C. Labarrera: The Silberman building 3th floor, room 343, Givat Ram, Neurobiology, The Hebrew University of Jerusalem, 91904 Jerusalem, Israel.  Email:

Key points

  • • Granule cells are the main source of inhibition in the olfactory bulb (i.e. the first station of odour processing in the mammalian brain), but very little is known about the inhibition that acts upon them.
  • • Using in vivo whole cell patch clamp recordings in anaesthetized mice we report the following new findings:
    • • We found odour-evoked responses to be rare (seen only in 18% of the odour presentations, and only in cells that showed also evoked excitatory responses to odours).
    • • We report for the first time the presence of tonic inhibition in the olfactory bulb.
    • • We show that tonic inhibition dominates over phasic synaptic inhibition evoked by odours, thereby being the key regulator shaping the granule cells spike output.
    • • Preliminary (in vivo) evidence suggests that sensory evoked phasic inhibition onto granule cells is provided by deep short axon cells in the olfactory bulb.

Abstract  GABAergic granule cells (GCs) regulate, via mitral cells, the final output from the olfactory bulb to piriform cortex and are central for the speed and accuracy of odour discrimination.

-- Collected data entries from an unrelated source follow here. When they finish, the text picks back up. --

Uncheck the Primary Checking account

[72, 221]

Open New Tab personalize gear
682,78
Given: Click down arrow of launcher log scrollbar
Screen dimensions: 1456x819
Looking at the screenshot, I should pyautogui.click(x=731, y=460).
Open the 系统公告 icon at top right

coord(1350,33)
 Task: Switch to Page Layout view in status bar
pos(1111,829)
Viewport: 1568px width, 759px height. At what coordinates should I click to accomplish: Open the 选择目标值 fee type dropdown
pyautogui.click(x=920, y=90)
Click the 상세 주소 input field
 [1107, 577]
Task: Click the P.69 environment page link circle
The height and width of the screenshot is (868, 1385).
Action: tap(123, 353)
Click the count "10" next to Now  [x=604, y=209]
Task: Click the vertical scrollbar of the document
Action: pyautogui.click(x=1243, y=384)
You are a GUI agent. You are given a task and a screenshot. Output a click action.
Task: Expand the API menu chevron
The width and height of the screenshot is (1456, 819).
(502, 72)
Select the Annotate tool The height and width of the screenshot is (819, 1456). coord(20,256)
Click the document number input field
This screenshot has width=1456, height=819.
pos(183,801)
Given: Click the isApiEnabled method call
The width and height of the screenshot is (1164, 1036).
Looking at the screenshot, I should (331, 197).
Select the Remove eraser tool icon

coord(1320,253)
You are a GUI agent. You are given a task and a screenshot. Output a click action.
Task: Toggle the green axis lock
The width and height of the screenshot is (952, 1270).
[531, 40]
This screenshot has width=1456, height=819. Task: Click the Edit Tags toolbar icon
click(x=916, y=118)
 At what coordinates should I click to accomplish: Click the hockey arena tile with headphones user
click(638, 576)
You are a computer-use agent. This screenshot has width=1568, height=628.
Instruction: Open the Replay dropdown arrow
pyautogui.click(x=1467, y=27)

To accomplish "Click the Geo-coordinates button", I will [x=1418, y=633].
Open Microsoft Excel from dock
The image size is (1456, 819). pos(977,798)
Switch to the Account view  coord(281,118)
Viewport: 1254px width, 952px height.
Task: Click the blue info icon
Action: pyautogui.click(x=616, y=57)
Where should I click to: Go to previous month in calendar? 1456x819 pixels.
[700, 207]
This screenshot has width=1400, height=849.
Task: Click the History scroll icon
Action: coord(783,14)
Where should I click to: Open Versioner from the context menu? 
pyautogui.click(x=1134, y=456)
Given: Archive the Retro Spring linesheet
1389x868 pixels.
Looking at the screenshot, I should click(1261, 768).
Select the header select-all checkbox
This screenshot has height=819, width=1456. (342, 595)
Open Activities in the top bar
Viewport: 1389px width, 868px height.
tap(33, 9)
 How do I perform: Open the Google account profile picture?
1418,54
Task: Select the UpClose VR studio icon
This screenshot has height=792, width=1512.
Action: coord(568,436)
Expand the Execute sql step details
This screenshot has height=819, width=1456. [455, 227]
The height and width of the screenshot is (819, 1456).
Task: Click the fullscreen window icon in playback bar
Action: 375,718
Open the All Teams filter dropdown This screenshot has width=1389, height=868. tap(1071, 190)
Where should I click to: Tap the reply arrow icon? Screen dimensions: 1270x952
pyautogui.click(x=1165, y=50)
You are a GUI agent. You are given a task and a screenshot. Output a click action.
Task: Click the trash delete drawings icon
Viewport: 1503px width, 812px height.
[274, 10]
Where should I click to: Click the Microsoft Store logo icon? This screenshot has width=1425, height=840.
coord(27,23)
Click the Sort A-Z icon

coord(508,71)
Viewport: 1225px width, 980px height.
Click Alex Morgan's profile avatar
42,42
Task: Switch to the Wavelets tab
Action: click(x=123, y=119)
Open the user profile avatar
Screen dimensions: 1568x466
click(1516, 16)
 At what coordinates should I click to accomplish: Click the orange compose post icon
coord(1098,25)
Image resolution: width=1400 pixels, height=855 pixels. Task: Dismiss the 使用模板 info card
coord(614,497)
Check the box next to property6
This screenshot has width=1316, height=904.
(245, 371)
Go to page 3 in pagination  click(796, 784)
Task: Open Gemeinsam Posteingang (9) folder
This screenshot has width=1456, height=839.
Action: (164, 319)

However, little is known about the local circuits in which GCs are embedded and how GCs respond during functional network activity. We recorded inhibitory and excitatory currents evoked during a single sniff-like odour presentation in GCs in vivo. We found that synaptic excitation was extensively activated across cells, whereas phasic inhibition was rare. Furthermore, our analysis indicates that GCs are innervated by a persistent firing of deep short axon cells that mediated the inhibitory evoked responses. Blockade of GABAergic synaptic input onto GCs revealed a tonic inhibitory current mediated by furosemide-sensitive GABAA receptors. The average current associated with this tonic GABAergic conductance was 3-fold larger than that of phasic inhibitory postsynaptic currents. We show that the pharmacological blockage of tonic inhibition markedly increased the occurrence of supra-threshold responses during an odour-stimulated sniff. Our findings suggest that GCs mediate recurrent or lateral inhibition, depending on the ambient level of extracellular GABA.